Many of you are about to get into a lot of post herbicide spraying. It pays to review some of the common misconceptions and mistakes that can reduce the effectiveness of your post herbicides.
Carrier volume and nozzle selection is a key part of success. When you’re busy and have a lot of acres to get over, it is easy to skip adjusting carrier volume or changing nozzles and that leads to many of the failures we see.
All of the post herbicides commonly used fall into one of two groups. They are either a “systemic” herbicide or a “contact” herbicide. These two types have very different requirements in application techniques to assure the best chance of success.
Systemics such as glyphosate, 2,4-D, dicamba, and others kill weeds by penetrating the leaf and moving through the plant to the point of attack. The key here is to effectively get a lethal dose through the leaf. With systemics, lower carrier volumes with a higher concentration of herbicide can be effective. The correct mix of additives/surfactants is critical. These systemic products can be effective through modern “drift reducing” nozzles and maximum penetration of the leaf can be more important than total coverage.
With glyphosate and some other systemics, the concentration of herbicide in the final spray solution can be more critical than coverage. Rates of 1 to 1.5 quarts of a 42% glyphosate in 10 gallons per acre (GPA) can be effective, especially in small crops with small weeds. As the weed size and crop canopy increase, additional carrier volume may be required for penetration and to get adequate herbicide amounts on the weeds. It is a good idea to increase your glyphosate rates by the same percentage as your carrier volume. If you go from 10 to 15 GPA on your water, take the same 50% increase in your glyphosate rate.
Remember to check the herbicide label for the details. The Roundup label recommends returning to old style flat fan nozzles with larger weeds and denser canopies. You will have to be more careful about drift. In reality, most off target drift events (with the obvious exception of dicamba) are a result of too much wind in the wrong direction. The “drift control” nozzles and “drift reducing” additives are not very effective in these situations, but they make you look like you’re trying to be responsible in the event of a problem. Using these products is a lot like wetting your pants in a dark suit. It gives you a nice warm feeling but you really didn’t fix anything. Read the wind and conditions as best as you can and use the combination of rates, nozzles, and carrier that will control your weeds effectively. Resprays double your risk of a drift event.

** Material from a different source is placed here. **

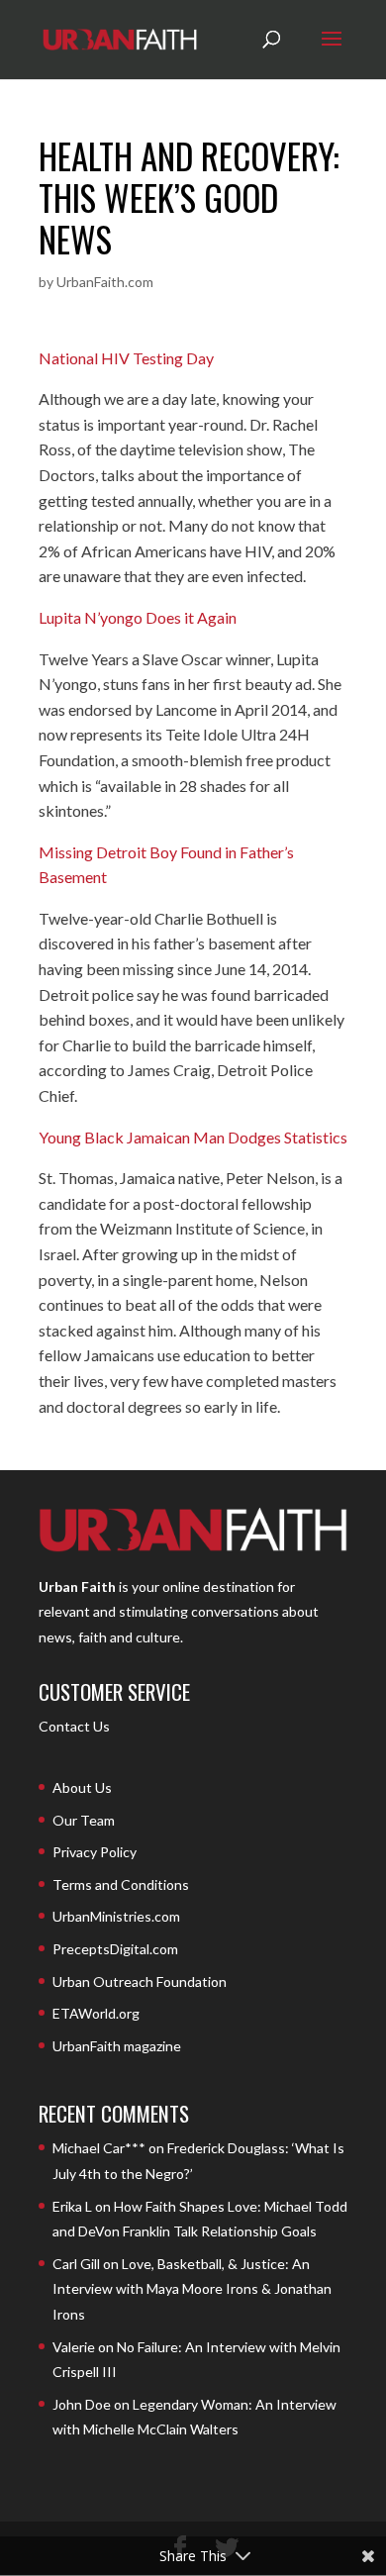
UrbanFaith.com (104, 281)
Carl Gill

Reflex, Cobra, Liberty, and Basagran are common “contact” herbicides. These products do not move within the weeds so coverage is critical. DO NOT go below the minimum carrier volume on the label, and use more carrier with large weeds or denser canopies. When possible, use old school flat fan nozzles. The good news is when these herbicides drift off target they usually just speckle things and rarely kill them. Most of the drift control agents have very limited real benefits, so if you are just adding them for appearances, use a cheap generic.
Additives and Surfactants
When it comes to spray additives keep it simple, cheap, and use exactly what the herbicide label recommends and not what the additive labels say. Every supplier out there has their own “proprietary” herbicide additive that will cure whatever ails you for $3-$5 per acre. Most of these are a premix of $0.75/acre worth of common ingredients blended in a jug. Keep it simple. If the label calls for NIS, the 60 cents per acre standard NIS will work just fine. If it calls for crop oil concentrate or MSO, use that. The herbicide manufacturer puts the recommended additives on the label because they give the herbicide the best chance of success. Save your money and use what they call for.
If you have water quality issues, dry AMS or dry AMS dissolved in water is still the most consistent performer. Most Midwestern water only needs 8 lbs. of AMS per 100 gallons, but you can test your water to be sure. All you need to do is bind the metals in the hard water. It is not necessary to “acidify” or “condition” the water. Avoid the low analysis “water conditioners” or “acidifiers”. Add the AMS to the water first to give it time to bind the metals before you add the glyphosate. If possible, put the AMS in the supply or nurse tank. That will reduce the risk of plugging. When you add AMS to hard water you can form some metal sulfate sludge. This is the AMS doing its job, and it is better to form the sludge in the nurse tank instead of your sprayer.